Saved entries
-- -- --
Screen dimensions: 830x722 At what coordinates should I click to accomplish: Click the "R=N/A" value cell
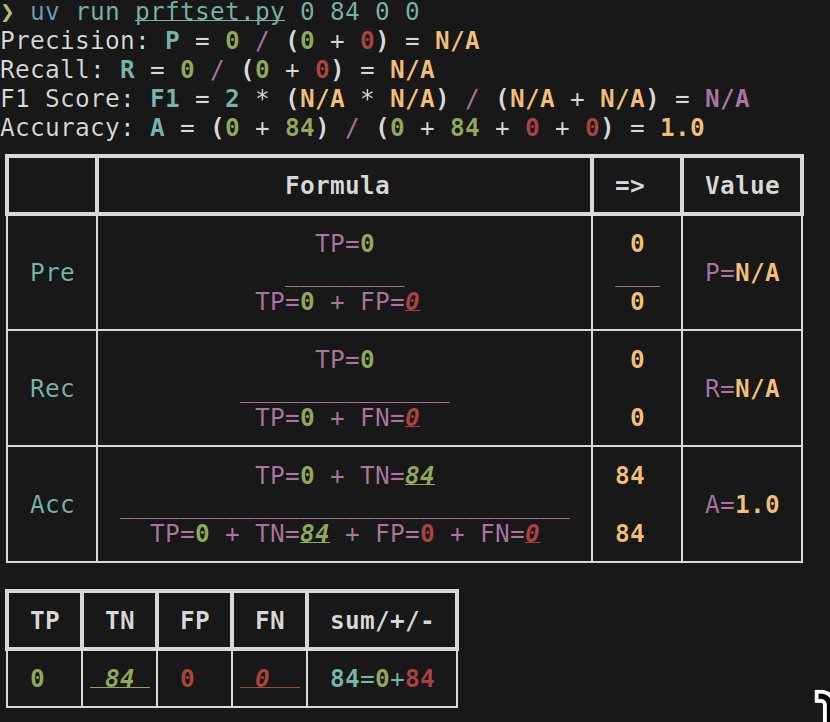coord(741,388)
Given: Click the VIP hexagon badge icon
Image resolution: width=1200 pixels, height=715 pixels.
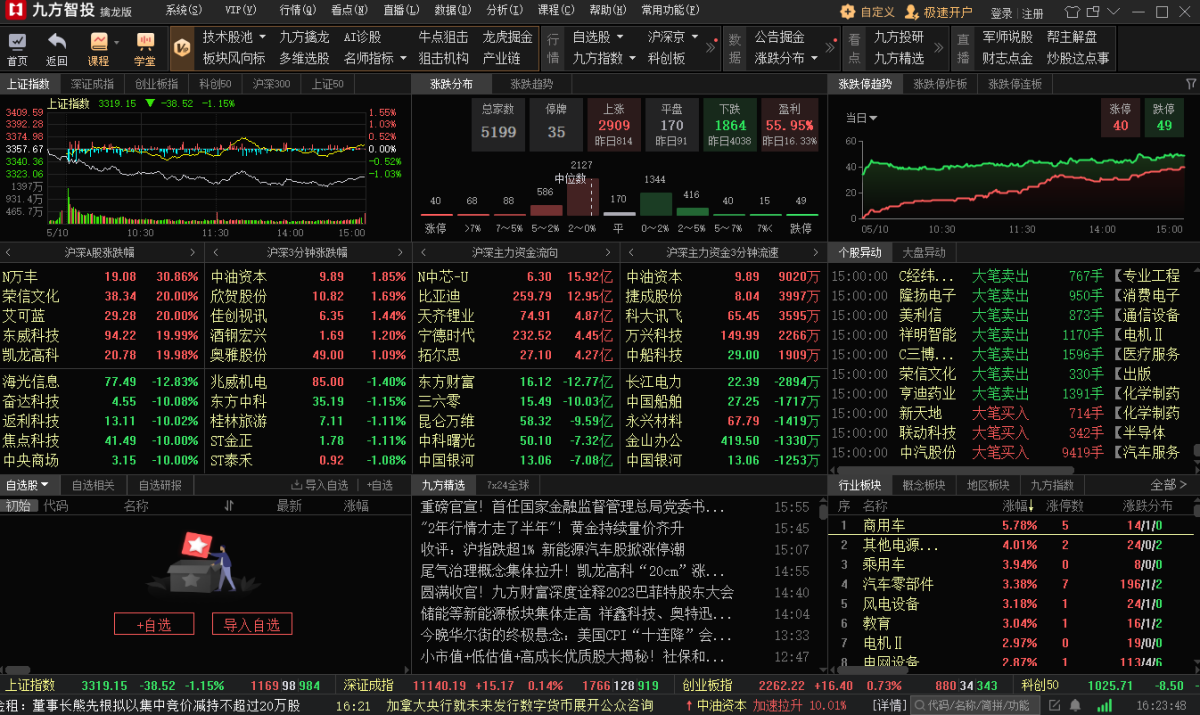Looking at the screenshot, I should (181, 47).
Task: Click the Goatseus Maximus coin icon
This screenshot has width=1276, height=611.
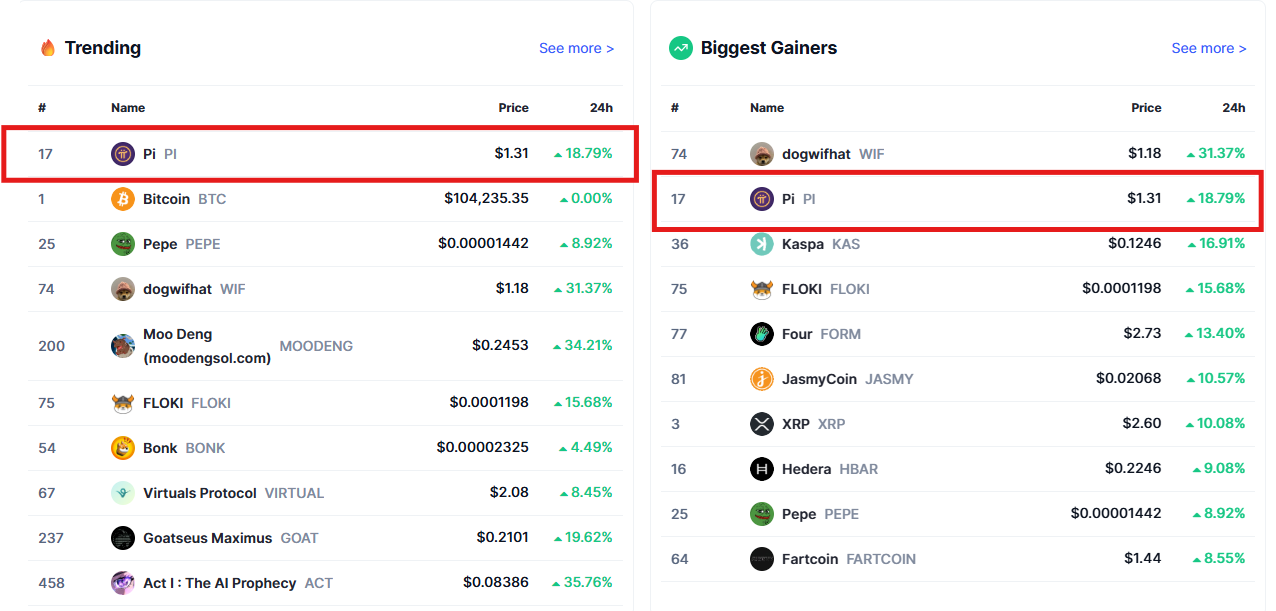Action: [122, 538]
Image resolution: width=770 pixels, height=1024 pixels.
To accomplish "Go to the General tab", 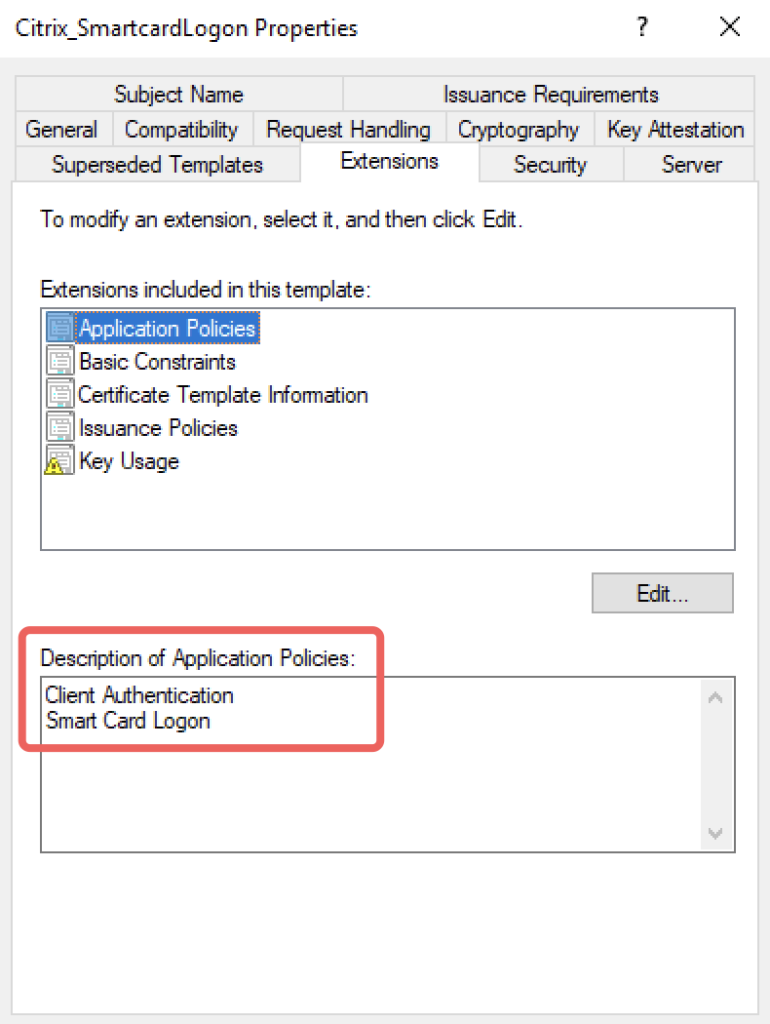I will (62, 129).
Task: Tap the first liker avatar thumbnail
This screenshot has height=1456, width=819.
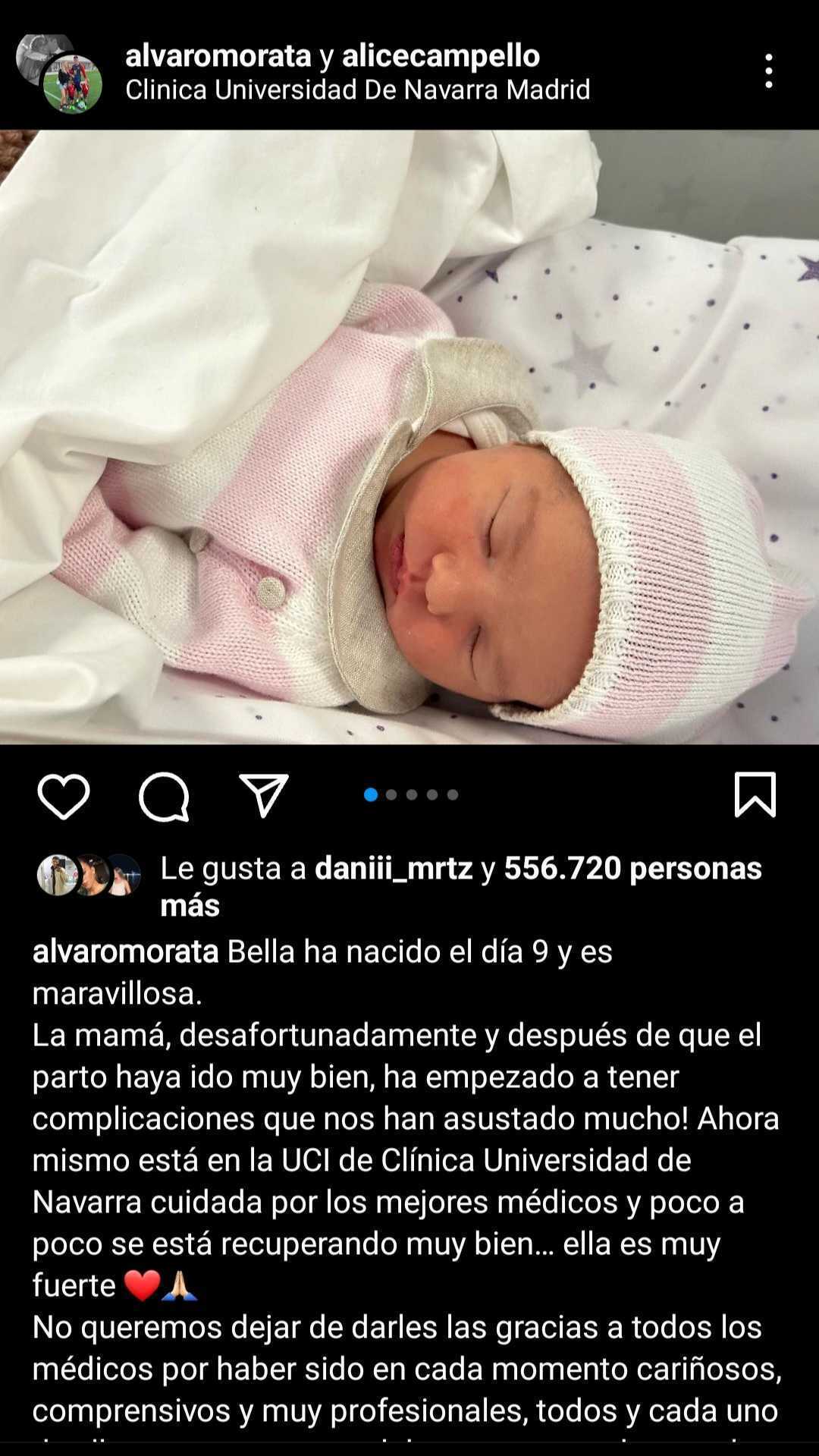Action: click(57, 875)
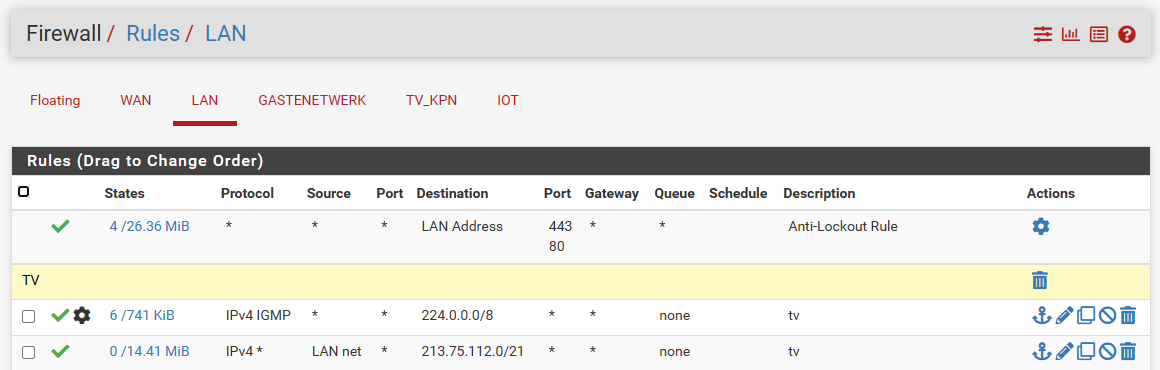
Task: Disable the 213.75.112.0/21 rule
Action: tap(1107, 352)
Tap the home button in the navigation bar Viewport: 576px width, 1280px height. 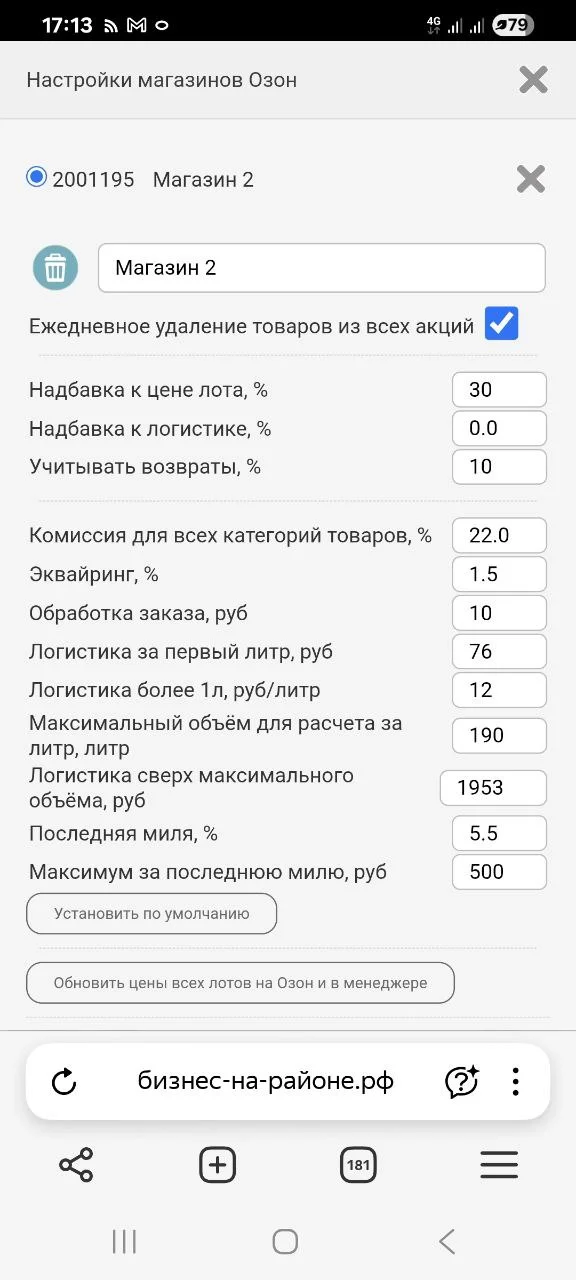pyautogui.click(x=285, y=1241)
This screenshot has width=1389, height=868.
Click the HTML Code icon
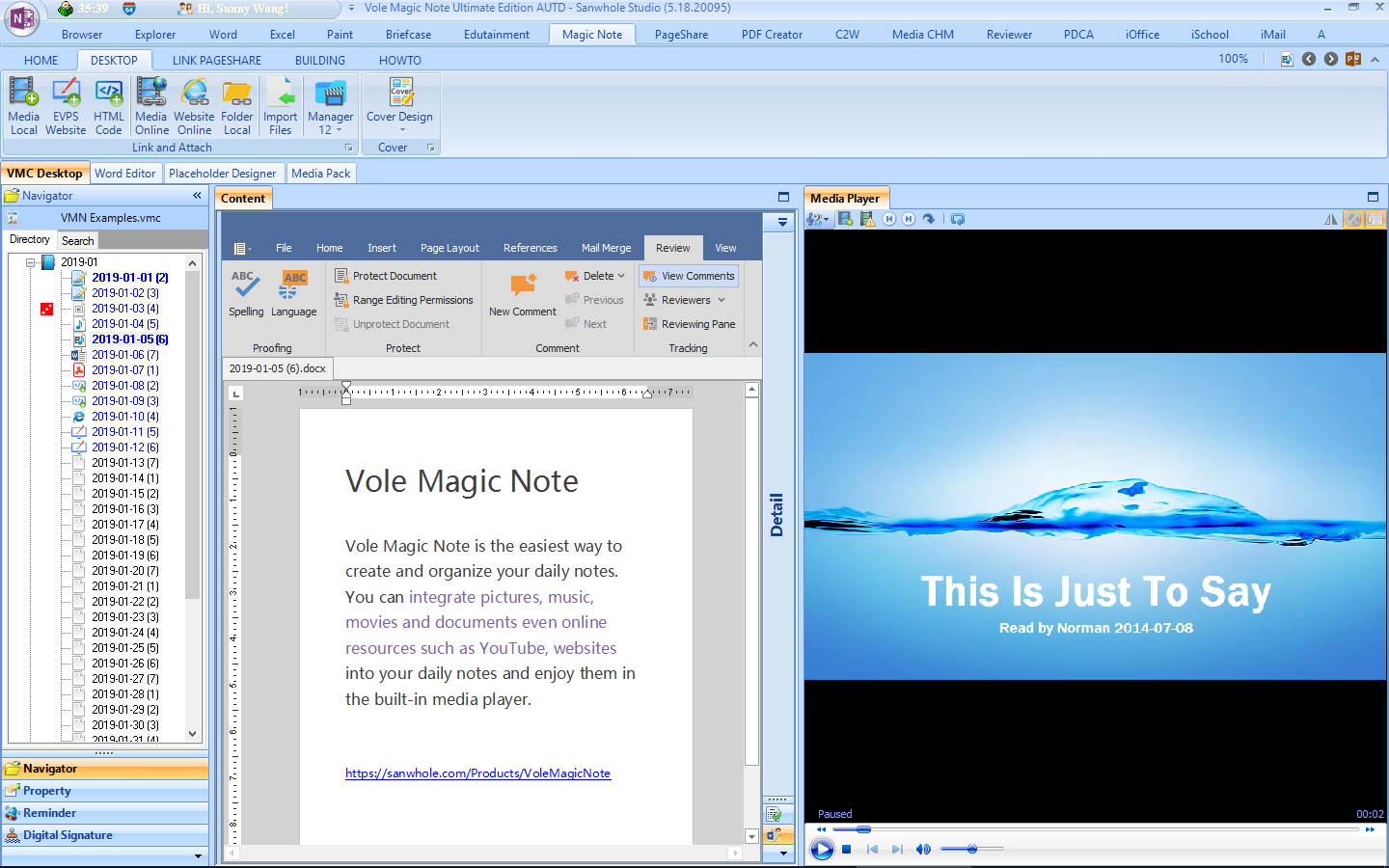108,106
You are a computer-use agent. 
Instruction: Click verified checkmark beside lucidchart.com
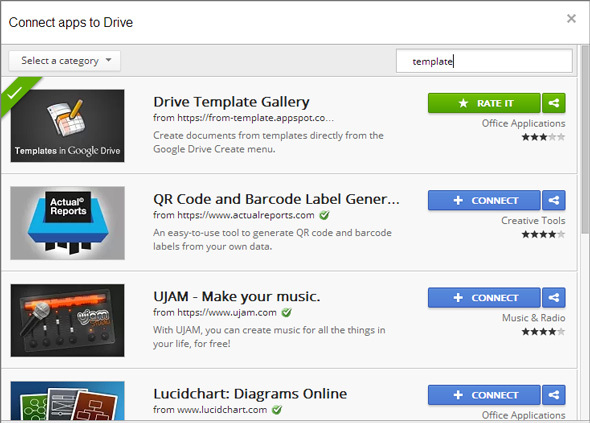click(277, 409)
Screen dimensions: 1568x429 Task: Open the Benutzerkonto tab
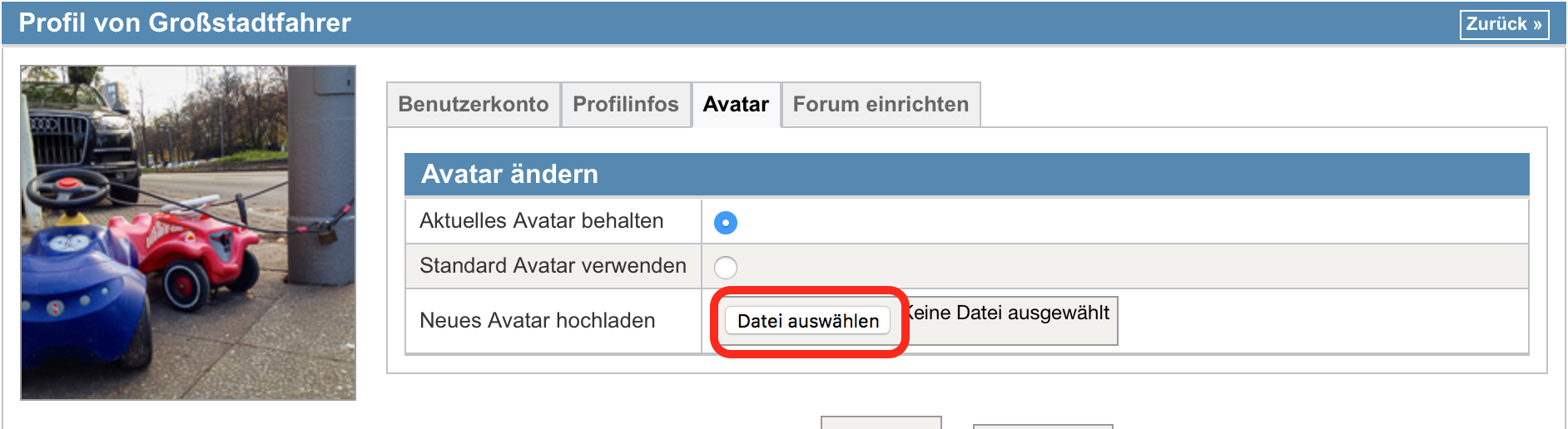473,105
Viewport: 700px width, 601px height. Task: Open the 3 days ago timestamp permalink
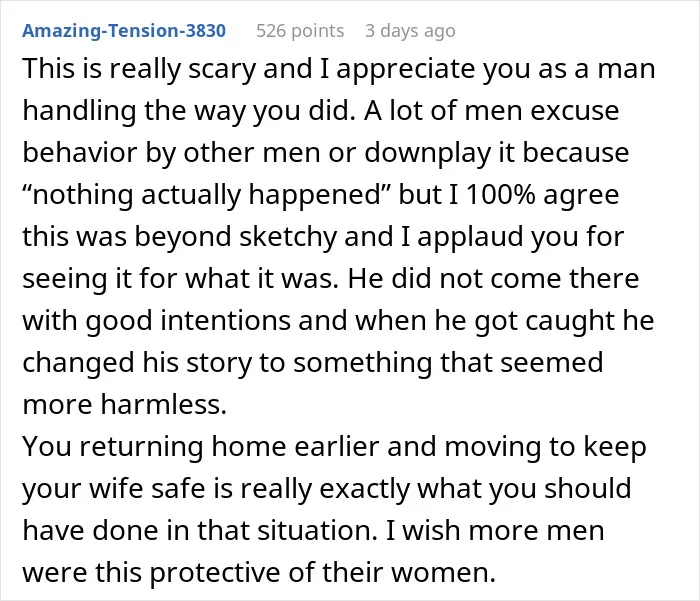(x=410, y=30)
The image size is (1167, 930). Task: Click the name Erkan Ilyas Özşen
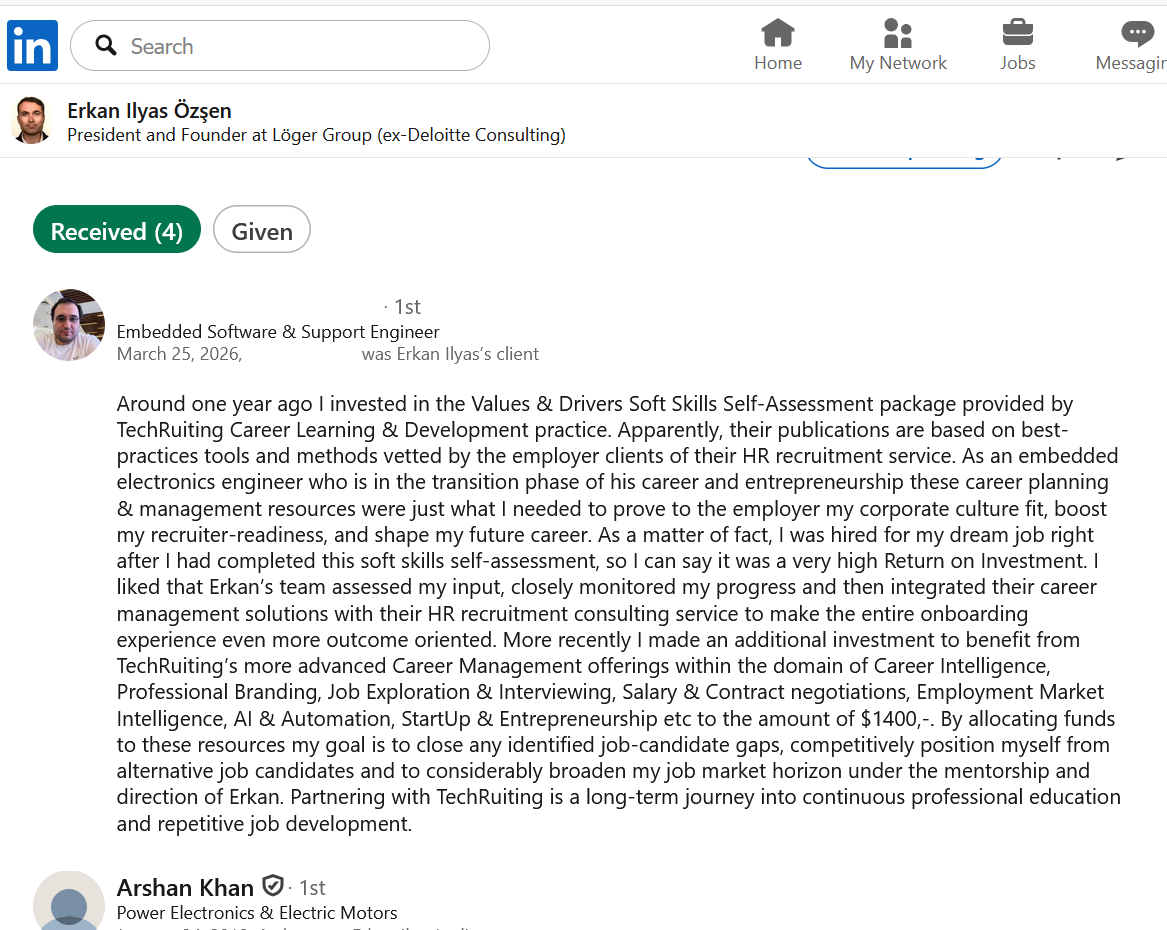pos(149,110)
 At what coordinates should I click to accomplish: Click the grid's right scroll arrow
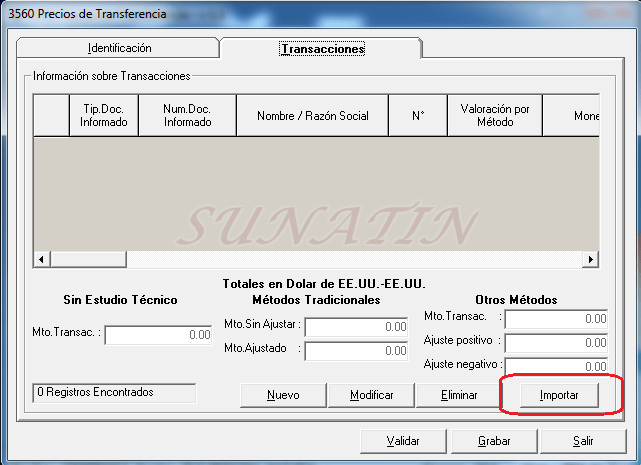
-- -- --
▶ _Work to complete_
Leave the pictures out. Transcribe exactly the lines from the one with "This screenshot has width=1389, height=868." through the end of the records.

▶ _Solution for this exercise_
This screenshot has width=1389, height=868.
Click the HTML Code icon
108,106
You are a computer-use agent. 
Instruction: Click verified checkmark beside lucidchart.com
click(277, 409)
Screen dimensions: 1568x429 Task: Open the Benutzerkonto tab
473,105
Viewport: 700px width, 601px height. Task: Open the 3 days ago timestamp permalink
(x=410, y=30)
The image size is (1167, 930). Task: Click the name Erkan Ilyas Özşen
pos(149,110)
 At what coordinates should I click to accomplish: Click the grid's right scroll arrow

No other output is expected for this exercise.